→ **Records for locating described items**
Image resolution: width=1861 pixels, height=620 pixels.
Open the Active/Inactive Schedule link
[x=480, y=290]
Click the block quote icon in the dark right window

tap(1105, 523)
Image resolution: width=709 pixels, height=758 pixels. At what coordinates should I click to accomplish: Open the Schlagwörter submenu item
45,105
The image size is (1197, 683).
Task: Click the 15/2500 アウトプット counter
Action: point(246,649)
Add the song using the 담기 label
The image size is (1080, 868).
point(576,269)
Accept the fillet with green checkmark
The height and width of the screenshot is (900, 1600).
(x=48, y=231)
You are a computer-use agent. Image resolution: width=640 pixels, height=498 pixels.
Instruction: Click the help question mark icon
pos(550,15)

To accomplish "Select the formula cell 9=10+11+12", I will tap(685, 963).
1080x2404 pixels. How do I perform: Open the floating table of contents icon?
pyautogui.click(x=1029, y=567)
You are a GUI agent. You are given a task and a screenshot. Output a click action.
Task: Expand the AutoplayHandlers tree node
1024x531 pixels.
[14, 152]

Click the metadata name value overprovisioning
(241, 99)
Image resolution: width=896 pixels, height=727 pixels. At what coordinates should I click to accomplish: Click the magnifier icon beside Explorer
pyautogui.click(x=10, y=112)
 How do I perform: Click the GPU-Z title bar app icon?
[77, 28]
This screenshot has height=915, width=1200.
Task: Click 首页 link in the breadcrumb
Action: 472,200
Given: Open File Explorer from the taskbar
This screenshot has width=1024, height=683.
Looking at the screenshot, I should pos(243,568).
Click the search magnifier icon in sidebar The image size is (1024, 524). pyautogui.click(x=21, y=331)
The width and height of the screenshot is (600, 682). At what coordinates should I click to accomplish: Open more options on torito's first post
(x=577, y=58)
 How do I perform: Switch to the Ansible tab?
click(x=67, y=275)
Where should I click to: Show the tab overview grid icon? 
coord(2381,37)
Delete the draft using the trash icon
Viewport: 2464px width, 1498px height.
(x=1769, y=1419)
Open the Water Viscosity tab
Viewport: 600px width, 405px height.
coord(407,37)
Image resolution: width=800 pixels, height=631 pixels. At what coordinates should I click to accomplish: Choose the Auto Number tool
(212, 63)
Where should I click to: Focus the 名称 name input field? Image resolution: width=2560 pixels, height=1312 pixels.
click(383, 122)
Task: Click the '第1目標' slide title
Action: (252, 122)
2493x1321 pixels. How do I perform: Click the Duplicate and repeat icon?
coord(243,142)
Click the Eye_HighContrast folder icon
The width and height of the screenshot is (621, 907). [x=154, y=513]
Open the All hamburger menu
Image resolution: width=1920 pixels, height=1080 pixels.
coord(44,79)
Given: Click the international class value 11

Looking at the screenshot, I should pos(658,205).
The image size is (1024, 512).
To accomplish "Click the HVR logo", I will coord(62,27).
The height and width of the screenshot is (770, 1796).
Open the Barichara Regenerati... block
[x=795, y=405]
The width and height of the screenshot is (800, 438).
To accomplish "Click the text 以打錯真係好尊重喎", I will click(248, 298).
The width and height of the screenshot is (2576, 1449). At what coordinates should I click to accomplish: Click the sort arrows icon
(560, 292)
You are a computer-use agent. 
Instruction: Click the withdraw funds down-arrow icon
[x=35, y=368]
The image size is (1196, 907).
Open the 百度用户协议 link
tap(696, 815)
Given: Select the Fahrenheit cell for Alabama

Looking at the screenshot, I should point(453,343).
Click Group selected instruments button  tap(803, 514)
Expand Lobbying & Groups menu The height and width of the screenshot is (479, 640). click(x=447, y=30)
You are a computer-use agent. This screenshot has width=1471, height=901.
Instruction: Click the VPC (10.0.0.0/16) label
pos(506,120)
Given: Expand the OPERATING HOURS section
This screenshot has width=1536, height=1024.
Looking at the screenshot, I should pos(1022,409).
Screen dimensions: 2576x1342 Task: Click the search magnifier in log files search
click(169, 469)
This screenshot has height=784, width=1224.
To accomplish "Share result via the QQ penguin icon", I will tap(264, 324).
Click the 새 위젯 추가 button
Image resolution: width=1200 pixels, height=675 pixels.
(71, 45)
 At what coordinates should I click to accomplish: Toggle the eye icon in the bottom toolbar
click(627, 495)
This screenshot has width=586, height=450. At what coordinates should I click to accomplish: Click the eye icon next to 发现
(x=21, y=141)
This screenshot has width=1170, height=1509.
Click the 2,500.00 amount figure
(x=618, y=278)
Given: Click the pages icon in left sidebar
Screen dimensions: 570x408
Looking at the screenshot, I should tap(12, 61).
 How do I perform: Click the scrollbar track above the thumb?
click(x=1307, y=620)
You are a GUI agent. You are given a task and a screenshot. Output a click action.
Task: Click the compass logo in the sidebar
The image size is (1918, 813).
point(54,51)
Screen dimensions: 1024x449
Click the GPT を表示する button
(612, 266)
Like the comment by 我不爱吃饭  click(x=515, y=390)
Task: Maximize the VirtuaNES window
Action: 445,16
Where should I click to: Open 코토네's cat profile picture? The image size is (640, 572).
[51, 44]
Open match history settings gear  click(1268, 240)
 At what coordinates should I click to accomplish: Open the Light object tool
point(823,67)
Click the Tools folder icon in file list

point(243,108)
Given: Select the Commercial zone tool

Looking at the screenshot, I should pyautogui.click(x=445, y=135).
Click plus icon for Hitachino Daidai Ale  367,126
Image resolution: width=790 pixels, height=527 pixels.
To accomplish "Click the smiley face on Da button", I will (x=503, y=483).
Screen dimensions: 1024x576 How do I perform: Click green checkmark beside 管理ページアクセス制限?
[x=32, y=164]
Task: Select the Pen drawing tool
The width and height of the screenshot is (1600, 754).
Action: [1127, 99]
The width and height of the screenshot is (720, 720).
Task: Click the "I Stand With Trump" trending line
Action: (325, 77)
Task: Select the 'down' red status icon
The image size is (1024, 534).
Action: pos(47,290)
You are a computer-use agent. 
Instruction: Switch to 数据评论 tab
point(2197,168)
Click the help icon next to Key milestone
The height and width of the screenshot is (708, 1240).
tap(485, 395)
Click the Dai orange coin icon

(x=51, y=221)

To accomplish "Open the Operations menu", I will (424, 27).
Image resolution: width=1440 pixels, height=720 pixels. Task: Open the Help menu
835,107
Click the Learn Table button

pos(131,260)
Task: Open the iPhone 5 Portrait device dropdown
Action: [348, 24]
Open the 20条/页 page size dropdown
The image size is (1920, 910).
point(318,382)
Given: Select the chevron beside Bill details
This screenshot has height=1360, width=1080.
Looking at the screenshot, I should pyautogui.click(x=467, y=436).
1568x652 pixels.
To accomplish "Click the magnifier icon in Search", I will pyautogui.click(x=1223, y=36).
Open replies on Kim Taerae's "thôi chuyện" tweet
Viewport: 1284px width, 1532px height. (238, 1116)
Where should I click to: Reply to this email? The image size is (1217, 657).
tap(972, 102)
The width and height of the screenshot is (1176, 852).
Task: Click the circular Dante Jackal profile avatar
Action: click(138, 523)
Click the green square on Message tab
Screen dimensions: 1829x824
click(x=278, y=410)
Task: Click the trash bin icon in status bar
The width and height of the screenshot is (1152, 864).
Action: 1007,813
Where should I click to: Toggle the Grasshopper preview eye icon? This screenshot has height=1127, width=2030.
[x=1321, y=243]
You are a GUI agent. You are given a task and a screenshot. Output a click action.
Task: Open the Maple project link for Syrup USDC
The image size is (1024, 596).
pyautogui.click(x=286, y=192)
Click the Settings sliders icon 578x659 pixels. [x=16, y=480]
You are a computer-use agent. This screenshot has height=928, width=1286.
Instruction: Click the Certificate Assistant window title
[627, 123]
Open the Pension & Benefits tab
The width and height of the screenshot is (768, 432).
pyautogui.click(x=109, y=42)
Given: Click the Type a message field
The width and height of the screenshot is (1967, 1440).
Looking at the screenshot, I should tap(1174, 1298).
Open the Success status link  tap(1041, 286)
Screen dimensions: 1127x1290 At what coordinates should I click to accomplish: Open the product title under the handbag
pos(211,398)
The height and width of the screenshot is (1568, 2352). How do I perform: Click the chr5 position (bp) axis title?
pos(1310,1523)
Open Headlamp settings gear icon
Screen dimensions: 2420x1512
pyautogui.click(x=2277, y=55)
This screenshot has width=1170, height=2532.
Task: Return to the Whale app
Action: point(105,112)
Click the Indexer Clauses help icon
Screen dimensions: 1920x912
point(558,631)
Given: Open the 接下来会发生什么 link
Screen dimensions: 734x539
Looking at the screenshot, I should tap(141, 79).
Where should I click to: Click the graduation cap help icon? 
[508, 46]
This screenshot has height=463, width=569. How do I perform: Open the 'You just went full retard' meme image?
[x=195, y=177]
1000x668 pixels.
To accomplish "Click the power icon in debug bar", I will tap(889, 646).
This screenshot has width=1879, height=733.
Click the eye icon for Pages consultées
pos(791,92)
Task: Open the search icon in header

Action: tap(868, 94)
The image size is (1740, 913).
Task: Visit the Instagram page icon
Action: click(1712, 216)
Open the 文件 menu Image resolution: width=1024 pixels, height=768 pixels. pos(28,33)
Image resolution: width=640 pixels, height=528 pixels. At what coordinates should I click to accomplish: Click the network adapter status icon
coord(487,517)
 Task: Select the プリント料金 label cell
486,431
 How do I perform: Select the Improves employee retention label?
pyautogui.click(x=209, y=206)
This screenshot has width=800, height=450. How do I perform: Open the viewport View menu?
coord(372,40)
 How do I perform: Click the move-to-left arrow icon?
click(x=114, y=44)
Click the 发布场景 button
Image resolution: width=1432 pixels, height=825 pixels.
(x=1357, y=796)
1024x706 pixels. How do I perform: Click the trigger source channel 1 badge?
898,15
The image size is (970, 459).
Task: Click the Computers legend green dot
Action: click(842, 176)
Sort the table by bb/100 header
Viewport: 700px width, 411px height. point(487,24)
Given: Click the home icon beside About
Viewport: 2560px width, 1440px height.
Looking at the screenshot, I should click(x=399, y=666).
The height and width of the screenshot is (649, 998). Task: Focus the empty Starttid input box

→ **TASK TO CARRY OUT**
Swap "eye icon" for "visibility icon" in the stretch from the line containing "At what coordinates should I click to accomplish: Toggle" through the line containing "Open match history". Reproduce only those lines, leaving everything else unchanged.

→ **RESPONSE BELOW**
 At what coordinates should I click to accomplish: Toggle the visibility icon in the bottom toolbar
click(627, 495)
This screenshot has width=586, height=450. At what coordinates should I click to accomplish: Click the visibility icon next to 发现
(x=21, y=141)
This screenshot has width=1170, height=1509.
Click the 2,500.00 amount figure
(x=618, y=278)
Given: Click the pages icon in left sidebar
Screen dimensions: 570x408
Looking at the screenshot, I should tap(12, 61).
 How do I perform: Click the scrollbar track above the thumb?
click(x=1307, y=620)
You are a GUI agent. You are given a task and a screenshot. Output a click action.
Task: Click the compass logo in the sidebar
The image size is (1918, 813).
point(54,51)
Screen dimensions: 1024x449
Click the GPT を表示する button
(612, 266)
Like the comment by 我不爱吃饭  click(x=515, y=390)
Task: Maximize the VirtuaNES window
Action: 445,16
Where should I click to: Open 코토네's cat profile picture? The image size is (640, 572).
[51, 44]
Open match history settings gear  click(1268, 240)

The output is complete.